The amount and type of information to be monitored will vary based on the funding source and jurisdiction. Local funding sources may require detailed reports of expenditures. In some cases, each bus pass, gas voucher, dial-a-ride passenger, etc. must be tracked back to the appropriate subsidized program and funding source. Data tracking may mean different things to different organizations, and the amount of information that can realistically be collected must be carefully evaluated.
The Job Access Guidance, released in December 1998 and developed by the U.S. Departments of Labor, Health & Human Services and Transportation, provides clarification as to the level of detail required for data tracking and reporting purposes. Prior to the December 1998 Guidance, it was unclear whether a State would be penalized or forced to return TANF dollars allocated to a program or service if it overestimated participating TANF eligible individuals. As a result, communities were reluctant to invest in transportation services for fear funding would not cover committed expenses. The Job Access Guidance explains that after the program/service start-up period, original estimates must be re-evaluated at least annually, and prospectively adjusted as needed; however, changes in funding levels will only affect future years. Any TANF funds used in a project after the start-up period (if applicable) must be based on a current estimate. TANF agencies may use sampling to arrive at a new estimate relieving administering agencies of the difficulty in tracking information regarding each passenger or individual.

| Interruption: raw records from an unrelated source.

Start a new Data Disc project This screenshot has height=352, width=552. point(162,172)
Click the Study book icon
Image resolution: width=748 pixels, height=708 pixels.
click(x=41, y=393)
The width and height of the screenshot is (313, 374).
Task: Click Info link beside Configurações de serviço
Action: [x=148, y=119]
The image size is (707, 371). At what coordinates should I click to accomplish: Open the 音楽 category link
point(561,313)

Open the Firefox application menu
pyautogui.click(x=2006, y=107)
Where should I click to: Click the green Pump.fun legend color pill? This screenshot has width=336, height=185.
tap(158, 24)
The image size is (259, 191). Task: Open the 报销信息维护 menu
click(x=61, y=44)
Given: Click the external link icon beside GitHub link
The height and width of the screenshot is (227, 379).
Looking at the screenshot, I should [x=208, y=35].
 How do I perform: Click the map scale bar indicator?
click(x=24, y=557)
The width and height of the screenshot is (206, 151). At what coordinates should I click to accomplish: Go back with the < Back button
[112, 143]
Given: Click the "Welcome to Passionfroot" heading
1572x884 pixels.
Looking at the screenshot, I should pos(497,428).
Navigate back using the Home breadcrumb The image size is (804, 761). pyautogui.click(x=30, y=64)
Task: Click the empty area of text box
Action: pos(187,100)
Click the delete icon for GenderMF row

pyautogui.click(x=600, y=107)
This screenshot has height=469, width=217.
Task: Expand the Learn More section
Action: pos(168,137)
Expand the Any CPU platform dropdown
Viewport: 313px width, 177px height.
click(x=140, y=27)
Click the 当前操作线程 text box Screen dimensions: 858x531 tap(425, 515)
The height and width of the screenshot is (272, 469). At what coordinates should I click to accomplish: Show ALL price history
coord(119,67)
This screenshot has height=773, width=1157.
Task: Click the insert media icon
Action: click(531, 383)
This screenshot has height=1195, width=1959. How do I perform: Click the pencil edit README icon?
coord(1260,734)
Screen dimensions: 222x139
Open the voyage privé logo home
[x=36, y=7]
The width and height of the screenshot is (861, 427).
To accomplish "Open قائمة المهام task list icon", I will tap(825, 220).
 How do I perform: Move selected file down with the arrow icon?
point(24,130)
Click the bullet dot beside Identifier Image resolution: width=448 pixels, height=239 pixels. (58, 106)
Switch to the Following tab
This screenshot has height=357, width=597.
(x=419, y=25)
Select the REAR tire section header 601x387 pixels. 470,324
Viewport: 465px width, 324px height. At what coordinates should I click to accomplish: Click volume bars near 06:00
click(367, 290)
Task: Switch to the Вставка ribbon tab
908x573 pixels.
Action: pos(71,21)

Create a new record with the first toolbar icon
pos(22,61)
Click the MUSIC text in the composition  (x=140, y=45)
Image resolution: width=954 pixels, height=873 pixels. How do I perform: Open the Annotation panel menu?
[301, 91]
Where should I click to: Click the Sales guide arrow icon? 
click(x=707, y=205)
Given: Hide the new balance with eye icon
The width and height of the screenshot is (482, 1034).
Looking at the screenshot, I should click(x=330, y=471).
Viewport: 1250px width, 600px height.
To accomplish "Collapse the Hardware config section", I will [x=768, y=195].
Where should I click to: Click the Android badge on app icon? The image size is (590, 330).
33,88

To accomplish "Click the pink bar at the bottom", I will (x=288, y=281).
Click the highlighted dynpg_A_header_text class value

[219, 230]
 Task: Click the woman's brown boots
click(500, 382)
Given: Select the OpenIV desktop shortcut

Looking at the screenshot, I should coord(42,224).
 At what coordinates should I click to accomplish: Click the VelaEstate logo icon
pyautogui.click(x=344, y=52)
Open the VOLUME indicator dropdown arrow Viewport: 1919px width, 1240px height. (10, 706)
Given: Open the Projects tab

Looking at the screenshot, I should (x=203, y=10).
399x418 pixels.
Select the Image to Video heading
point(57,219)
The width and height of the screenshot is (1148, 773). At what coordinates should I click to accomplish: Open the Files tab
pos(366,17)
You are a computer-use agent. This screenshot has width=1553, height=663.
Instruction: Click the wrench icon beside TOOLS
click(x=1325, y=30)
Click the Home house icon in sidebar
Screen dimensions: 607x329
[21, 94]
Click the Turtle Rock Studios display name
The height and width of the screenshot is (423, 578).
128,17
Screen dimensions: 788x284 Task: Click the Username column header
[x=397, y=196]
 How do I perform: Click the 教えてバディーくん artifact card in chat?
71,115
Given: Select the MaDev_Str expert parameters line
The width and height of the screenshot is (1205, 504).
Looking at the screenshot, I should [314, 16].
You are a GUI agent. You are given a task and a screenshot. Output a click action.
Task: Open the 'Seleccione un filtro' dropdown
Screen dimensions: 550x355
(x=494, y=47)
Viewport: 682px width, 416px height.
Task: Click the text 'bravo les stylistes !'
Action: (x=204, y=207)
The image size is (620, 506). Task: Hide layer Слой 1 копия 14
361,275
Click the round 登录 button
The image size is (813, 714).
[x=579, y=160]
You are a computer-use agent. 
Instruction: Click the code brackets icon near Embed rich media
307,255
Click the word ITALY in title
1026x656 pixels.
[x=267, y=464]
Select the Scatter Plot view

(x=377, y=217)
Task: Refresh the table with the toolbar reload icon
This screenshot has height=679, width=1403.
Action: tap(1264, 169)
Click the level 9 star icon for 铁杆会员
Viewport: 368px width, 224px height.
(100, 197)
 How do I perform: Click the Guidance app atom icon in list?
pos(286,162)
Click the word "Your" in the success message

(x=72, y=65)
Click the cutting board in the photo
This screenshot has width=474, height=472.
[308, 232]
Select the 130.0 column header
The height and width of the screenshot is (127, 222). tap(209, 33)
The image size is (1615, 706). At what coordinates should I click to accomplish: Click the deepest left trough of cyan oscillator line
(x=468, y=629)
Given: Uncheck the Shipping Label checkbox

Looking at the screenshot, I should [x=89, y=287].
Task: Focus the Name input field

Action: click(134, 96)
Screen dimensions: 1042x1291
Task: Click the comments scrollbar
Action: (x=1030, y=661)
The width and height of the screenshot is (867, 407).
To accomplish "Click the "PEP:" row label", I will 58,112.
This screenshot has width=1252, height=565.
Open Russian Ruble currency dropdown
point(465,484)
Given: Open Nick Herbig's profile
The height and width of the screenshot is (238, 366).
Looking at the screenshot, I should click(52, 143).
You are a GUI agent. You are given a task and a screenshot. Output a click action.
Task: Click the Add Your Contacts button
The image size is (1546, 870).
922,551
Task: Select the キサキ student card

The Administration for Children and Families (ACF) has published a final rule that governs key provisions of the TANF program (http://www.acf.dhhs.gov/programs/ofa/
). It incorporates the core TANF accountability provisions, including work requirements, time limits, State penalties, and data collection and reporting requirements. The final TANF rules regarding transportation do not "tick" a recipient's 60 month eligibility clock. Also available at the ACF web site is "A Guide on Funding Services for Children and Families Through the TANF Program" (http://www.acf.dhhs.gov/programs/ofa/funds2.htm
) that can assist planners and administrators understand how these provisions may be applied to their programs and services.